Late blight background Late blight (Phytophthora infestans) is very destructive under conditions of excessive moisture and low temperatures. Starts as small water soaked lesions which rapidly enlarge with a brown or black colour. Spreads rapidly and total plantings can be destroyed within a week. Late blight symptoms
The disease causes severe defoliation of tomatoes and a destructive rot of the fruit. The first signs are irregular, greenish black water soaked patches appear on the older leaves. These spots enlarge rapidly and in moist weather a white downy growth of the fungus develops. The stems may also have water-soaked, brown areas similar to those on the leaves. In warm weather the disease spreads so rapidly that almost all foliage is affected and the plants look as if they have been damaged by frost. Fruit are infected at any stage of growth. It is most common on the upper half of the fruit, but may occur elsewhere on the surface.
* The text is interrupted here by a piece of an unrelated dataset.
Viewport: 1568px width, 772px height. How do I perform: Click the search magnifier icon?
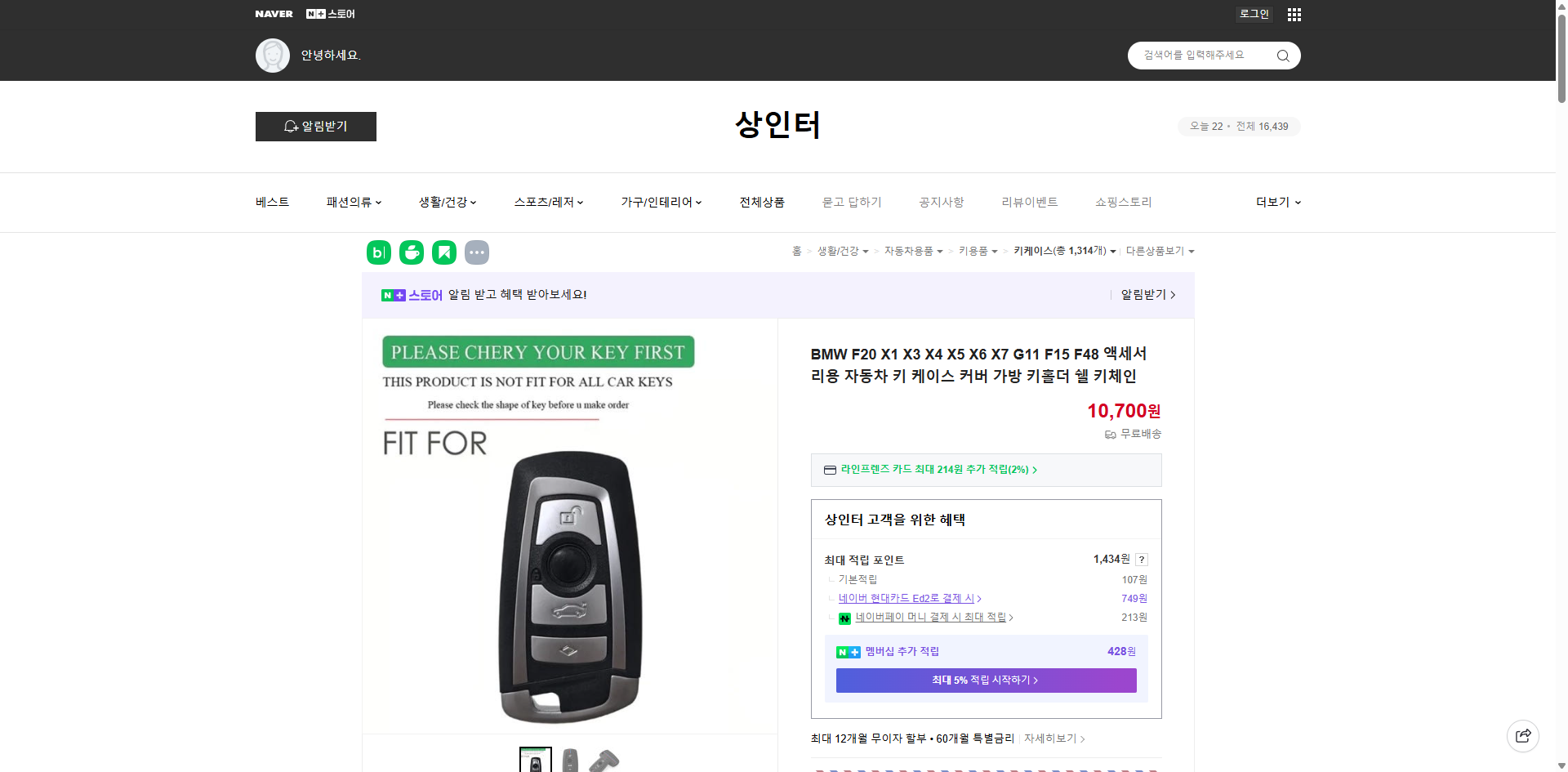[x=1282, y=55]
The first signs of late blight can be confused with buck eye rot. The spot is slightly sunken and a white fungus can be found on the fruit. In moist weather conditions the fungus produces abundant spores on the underside of the leaves. Spores are easily transferred to other plants through wind, handling of plants etc. Ideal temperatures for the fungus to develop is between 5°C and 21°C. However the fungus quickly dies between 24°C and 27°C. The fungus needs moisture to survive and if average temperatures are above 24°C it will be kept in check. The fungus does not seem to survive on dead plant material, however, it does survive on potato tubers left in the soil. Late blight control
- Due to the fact that the fungus needs specific environmental conditions to infect, fungicide application should only start when the first signs of infection are visible.
- All registered fungicides have a systemic action and may not be applied more than four times a season, otherwise resistance may be encountered.
- Remove all volunteer potato plants which might serve as a source of infection.